Khusus di Kecamatan Tanah Abang, Jakarta Pusat, pasien tanpa gejala diisolasi di tiga rumah dinas milik lurah dan gedung kesenian. Saat ini pihak kecamatan mengupayakan agar sekolah-sekolah negeri bisa diubah menjadi tempat isolasi darurat mengingat angka kasus positif terus bertambah. Camat Tanah Abang Yassin Pasaribu mengungkapkan, tiga tempat isolasi sudah mulai penuh sehingga transformasi sekolah menjadi tempat isolasi perlu segera dilakukan.
Berdasarkan data Kementerian Kesehatan per 31 Agustus 2020 di Jakarta terdapat 67 rumah sakit rujukan yang terdiri dari milik pemerintah pusat, pemerintah provinsi, swasta, dan organisasi masyarakat. Terdapat 14 RS dengan keterisian tempat tidur untuk pasien Covid-19 di atas 80 persen. Bahkan, RS Umum Hermina Jatinegara, RS Umum Hermina Daan Mogot, dan RS Umum Daerah Tugu Koja keterisian tempat tidurnya sudah 100 persen.

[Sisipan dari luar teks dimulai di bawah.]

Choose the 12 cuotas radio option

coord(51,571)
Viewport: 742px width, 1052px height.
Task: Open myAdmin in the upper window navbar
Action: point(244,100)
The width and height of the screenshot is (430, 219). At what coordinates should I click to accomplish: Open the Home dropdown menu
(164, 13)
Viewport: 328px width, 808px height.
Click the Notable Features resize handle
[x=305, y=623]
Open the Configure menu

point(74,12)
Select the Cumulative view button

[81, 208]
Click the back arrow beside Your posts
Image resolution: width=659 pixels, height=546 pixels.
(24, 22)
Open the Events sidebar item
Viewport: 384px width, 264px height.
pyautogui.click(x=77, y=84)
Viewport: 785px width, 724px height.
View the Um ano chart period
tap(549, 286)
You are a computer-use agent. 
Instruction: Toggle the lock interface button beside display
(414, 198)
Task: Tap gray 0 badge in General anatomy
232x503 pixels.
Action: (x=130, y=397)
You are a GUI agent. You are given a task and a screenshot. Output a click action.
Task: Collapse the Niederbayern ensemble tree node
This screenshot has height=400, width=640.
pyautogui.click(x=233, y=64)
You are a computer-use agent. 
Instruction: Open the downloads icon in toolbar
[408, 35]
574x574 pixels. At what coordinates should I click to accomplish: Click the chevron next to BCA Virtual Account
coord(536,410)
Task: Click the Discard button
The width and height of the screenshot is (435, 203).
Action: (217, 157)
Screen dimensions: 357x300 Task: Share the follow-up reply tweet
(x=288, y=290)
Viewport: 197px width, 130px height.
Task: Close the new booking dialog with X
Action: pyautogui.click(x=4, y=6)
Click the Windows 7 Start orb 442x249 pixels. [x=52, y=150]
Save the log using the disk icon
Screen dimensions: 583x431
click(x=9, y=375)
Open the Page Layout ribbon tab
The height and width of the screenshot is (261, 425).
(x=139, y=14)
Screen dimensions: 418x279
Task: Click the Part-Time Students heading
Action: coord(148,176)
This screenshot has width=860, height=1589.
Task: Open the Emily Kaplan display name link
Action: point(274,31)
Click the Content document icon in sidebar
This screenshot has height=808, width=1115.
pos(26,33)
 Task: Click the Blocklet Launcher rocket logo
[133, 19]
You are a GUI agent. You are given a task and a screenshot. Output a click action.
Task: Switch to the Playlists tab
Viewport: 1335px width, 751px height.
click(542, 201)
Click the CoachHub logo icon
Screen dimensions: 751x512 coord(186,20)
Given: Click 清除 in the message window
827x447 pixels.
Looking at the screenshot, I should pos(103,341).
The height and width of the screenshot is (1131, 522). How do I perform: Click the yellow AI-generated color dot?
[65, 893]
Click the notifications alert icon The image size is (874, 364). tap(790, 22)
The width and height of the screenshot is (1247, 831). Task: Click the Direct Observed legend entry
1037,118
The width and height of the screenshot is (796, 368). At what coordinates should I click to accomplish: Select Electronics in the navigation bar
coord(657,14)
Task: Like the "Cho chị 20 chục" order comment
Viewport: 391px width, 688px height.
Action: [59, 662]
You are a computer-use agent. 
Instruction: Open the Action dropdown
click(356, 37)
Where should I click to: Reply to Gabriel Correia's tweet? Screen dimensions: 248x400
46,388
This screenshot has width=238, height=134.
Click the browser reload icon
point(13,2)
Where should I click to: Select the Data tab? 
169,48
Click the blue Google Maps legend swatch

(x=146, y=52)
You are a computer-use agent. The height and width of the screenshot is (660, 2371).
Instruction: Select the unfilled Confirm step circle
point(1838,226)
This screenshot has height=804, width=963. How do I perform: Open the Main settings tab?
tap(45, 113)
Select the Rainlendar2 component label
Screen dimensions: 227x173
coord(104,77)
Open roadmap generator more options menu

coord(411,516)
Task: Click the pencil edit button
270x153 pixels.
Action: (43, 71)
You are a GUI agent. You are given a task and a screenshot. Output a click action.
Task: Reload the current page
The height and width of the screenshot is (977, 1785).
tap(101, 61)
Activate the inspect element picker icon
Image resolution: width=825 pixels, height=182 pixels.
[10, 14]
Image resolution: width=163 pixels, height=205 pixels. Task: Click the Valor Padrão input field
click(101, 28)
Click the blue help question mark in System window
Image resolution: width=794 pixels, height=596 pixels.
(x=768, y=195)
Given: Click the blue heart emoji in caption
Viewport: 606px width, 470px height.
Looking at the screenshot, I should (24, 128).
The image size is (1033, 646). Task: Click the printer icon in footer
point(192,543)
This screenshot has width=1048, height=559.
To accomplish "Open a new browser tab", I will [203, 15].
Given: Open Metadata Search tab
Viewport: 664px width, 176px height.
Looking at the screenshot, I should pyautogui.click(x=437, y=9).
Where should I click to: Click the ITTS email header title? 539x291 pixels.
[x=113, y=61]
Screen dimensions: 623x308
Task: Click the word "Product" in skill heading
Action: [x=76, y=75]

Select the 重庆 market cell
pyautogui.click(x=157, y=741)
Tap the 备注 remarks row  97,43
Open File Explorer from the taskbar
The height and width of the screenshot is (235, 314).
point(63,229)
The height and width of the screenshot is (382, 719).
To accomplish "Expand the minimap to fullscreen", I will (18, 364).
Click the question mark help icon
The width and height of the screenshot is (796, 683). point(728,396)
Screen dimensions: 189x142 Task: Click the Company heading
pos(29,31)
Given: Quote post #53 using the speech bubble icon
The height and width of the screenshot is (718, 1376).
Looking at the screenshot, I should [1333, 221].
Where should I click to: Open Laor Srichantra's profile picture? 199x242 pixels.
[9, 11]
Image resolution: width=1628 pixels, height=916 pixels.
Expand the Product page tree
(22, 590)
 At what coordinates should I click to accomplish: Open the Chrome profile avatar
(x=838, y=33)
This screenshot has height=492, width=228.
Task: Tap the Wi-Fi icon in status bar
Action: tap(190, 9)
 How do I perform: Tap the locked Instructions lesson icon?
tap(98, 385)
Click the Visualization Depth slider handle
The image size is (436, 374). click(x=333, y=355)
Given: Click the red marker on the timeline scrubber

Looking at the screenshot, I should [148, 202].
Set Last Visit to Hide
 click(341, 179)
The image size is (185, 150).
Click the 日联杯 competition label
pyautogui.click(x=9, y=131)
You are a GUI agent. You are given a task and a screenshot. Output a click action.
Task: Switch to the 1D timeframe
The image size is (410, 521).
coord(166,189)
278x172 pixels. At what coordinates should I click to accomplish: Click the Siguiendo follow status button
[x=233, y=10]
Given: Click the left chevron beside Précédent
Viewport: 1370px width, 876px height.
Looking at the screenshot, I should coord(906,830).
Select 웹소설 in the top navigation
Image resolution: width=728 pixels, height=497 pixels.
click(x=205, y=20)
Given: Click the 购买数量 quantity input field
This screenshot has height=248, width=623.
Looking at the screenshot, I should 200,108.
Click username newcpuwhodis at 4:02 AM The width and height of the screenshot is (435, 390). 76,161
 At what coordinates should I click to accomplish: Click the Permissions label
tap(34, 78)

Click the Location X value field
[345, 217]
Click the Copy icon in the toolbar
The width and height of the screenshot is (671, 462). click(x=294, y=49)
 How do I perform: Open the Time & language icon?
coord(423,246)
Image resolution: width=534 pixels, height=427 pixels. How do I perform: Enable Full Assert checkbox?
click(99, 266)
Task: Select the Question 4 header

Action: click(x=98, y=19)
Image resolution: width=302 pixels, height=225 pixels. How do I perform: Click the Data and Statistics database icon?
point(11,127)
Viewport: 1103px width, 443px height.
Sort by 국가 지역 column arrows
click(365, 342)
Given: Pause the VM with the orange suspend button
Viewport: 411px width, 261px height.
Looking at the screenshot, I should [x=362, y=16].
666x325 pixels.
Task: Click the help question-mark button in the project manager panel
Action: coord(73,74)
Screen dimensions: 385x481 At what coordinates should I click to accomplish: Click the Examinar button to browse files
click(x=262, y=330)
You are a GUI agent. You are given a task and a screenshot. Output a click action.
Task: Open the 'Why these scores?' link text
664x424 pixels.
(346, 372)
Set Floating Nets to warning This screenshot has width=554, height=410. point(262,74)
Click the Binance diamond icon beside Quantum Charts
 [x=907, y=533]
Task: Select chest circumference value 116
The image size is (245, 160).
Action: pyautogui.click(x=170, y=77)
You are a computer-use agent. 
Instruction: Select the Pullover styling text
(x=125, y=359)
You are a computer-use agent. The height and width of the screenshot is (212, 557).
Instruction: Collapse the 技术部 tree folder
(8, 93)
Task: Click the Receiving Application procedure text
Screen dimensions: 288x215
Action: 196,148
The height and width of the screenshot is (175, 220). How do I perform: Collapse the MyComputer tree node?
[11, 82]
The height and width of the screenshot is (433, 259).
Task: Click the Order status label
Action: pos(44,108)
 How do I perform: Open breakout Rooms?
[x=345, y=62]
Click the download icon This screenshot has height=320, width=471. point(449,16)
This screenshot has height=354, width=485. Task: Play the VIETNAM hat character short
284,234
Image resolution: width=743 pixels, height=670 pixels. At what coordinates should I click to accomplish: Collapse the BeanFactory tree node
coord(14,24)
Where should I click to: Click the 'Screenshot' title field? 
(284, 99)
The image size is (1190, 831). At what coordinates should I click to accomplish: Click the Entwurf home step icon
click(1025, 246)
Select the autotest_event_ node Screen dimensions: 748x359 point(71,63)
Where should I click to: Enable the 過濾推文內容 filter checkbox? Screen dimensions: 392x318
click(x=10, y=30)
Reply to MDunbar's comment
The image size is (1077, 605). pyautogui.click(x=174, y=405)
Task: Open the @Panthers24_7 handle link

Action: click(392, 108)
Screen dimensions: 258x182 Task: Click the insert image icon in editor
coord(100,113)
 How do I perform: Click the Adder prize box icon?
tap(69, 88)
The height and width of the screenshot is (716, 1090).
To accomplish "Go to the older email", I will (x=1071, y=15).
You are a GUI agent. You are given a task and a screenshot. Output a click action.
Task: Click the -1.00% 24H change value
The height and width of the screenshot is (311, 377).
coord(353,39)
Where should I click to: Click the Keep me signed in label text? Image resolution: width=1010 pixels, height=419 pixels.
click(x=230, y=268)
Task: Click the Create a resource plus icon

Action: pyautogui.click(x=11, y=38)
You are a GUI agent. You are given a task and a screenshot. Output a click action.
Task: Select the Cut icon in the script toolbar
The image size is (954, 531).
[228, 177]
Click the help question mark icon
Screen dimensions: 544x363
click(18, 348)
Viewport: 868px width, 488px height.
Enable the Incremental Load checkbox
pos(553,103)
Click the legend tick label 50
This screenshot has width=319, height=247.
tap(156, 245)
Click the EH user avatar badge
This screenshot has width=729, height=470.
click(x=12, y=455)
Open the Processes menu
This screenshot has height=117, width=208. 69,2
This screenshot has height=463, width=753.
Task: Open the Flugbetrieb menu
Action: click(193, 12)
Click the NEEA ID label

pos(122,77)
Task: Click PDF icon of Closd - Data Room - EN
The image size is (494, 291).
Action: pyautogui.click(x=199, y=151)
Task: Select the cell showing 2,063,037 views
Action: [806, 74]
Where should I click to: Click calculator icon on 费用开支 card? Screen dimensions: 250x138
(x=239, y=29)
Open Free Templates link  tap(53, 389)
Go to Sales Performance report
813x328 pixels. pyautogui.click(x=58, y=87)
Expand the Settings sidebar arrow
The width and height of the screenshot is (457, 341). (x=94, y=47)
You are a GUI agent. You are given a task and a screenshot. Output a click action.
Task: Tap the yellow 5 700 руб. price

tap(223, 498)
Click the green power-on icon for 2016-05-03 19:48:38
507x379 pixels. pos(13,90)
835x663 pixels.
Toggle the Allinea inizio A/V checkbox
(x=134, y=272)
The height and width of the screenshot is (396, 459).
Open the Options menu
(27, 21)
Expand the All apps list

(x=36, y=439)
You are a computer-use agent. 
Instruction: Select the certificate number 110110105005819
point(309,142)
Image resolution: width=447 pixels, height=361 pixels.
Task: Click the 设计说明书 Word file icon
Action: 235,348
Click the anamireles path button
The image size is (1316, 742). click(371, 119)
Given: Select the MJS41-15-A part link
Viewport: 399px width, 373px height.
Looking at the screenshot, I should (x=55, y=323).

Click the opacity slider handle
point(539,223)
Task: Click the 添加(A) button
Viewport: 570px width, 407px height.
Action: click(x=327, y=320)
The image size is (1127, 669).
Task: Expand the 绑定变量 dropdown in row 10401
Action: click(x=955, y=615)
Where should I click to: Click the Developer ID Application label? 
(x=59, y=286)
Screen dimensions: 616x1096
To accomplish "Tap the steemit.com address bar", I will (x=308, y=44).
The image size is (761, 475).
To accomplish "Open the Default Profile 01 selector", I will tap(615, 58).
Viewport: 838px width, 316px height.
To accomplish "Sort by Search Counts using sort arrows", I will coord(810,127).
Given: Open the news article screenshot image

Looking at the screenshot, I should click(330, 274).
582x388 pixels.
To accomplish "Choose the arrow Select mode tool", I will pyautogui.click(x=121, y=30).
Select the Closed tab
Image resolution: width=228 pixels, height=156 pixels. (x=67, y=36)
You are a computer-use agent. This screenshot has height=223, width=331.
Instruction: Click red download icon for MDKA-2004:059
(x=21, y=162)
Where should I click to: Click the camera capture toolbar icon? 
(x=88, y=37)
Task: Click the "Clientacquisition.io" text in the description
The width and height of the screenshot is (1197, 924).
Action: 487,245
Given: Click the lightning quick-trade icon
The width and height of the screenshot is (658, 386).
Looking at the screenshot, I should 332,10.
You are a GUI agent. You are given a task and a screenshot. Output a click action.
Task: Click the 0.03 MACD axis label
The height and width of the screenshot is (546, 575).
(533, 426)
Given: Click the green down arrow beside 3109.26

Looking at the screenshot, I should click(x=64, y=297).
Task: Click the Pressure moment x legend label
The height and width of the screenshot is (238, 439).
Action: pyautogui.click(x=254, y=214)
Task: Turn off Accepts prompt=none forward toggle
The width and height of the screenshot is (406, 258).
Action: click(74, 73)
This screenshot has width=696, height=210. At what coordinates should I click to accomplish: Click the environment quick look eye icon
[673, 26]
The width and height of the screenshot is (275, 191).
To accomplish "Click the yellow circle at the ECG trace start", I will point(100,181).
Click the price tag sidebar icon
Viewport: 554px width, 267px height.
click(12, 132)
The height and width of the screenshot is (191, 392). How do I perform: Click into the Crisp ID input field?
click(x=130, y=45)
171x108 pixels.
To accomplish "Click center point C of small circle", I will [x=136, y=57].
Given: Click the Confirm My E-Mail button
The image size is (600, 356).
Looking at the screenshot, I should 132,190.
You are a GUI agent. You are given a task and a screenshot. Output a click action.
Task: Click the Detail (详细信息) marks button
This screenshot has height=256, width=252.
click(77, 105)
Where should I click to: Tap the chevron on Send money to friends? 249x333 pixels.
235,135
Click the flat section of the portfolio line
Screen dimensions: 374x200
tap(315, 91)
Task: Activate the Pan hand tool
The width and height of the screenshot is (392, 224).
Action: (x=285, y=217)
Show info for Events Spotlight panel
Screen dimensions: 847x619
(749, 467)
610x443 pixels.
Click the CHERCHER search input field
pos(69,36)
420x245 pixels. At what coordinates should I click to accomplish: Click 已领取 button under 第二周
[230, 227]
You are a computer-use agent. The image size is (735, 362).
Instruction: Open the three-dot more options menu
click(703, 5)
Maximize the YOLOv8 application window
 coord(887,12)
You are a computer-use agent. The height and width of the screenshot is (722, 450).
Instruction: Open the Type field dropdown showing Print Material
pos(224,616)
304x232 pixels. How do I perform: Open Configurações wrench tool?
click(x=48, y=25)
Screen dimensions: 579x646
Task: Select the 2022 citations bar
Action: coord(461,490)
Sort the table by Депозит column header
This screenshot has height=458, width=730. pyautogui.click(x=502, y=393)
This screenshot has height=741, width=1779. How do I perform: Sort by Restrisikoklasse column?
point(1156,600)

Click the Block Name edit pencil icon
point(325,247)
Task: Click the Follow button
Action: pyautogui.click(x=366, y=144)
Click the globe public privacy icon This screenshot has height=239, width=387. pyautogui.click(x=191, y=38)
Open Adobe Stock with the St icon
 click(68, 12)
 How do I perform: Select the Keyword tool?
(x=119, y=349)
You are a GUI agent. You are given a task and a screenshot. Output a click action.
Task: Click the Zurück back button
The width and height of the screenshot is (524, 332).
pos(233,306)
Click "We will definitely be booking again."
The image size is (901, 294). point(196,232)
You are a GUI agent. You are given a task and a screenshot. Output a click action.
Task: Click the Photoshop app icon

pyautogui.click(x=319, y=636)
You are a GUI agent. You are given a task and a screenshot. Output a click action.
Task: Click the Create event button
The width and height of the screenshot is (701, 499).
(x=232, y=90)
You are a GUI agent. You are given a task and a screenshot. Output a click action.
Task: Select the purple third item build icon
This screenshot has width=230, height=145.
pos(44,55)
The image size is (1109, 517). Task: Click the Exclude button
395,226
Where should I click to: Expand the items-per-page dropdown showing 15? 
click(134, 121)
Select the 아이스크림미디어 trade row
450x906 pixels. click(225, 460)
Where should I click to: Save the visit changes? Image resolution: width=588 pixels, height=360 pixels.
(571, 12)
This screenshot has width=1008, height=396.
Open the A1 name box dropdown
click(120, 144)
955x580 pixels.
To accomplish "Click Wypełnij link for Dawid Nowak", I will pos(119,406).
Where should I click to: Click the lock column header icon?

Camat Tanah Abang Yassin Pasaribu mengungkapkan, di tiga tempat isolasi sudah mulai kepenuhan sehingga transformasi sekolah menjadi tempat isolasi perlu segera dilakukan.
Untuk unit perawatan intensif (ICU) ada tujuh RS yang keterisian tempat tidurnya di atas 80 persen. RSU Pertamina Jaya, RSUD Tarakan, RS Jantung dan Pembuluh Darah Harapan Kita, serta RSU Hermina Podomoro keterisian tempat tidur ICU sudah 100 persen. Tempat tidur pasien dan ICU yang banyak kosong umumnya ada di RS swasta.
Pekan lalu, Gubernur Jakarta Anies Baswedan mengatakan bahwa keterisian 4.053 tempat tidur secara total di semua RS mencapai 77 persen sehingga ia memutuskan menarik rem darurat berupa pengetatan PSBB. Alasannya karena sekalipun tempat tidur ditambah menjadi 4.807 unit hanya akan bertahan hingga awal bulan Oktober. Di ICU, dari total 528 tempat tidur sudah 83 persen yang terisi (Kompas, 10 September 2020).
Dalam pengetatan PSBB kali ini Pemerintah Provinsi DKI Jakarta tetap mengutamakan kedisiplinan warga untuk memakai masker dan menjaga jarak. Lalai bermasker akan dikenai denda Rp 250.000 hingga Rp 1 juta. Tercatat telah ada 158.000 individu ataupun lembaga yang melanggar protokol kesehatan selama PSBB. Denda yang telah dikumpulkan kini berjumlah Rp 4,3 miliar.
Beberapa waktu lalu, psikolog sosial dari Universitas Islam Negeri Syarif Hidayatullah, Yunita Faelanisa, mengatakan bahwa di masa PSBB ini sosialisasi hendaknya terkonsentrasi pada pendisiplinan masyarakat karena sudah enam bulan Covid-19 menjadi momok di Indonesia.
Pemberlakuan sanksi, lanjut Yunita, jangan sekadar untuk mempermalukan pelanggar seperti dimasukkan ke dalam peti mati. Tetapi, harus berupa sanksi yang membuat mereka melihat betul dampak penyakit tersebut kepada masyarakat sehingga memunculkan empati.
”Misalnya setiap rukun warga mengirim warganya yang terkenal meremehkan Covid-19 untuk menjadi sukarelawan selama beberapa hari di RS rujukan agar melihat susahnya perjuangan para tenaga kesehatan merawat dan menyembuhkan pasien,” kata Yunita.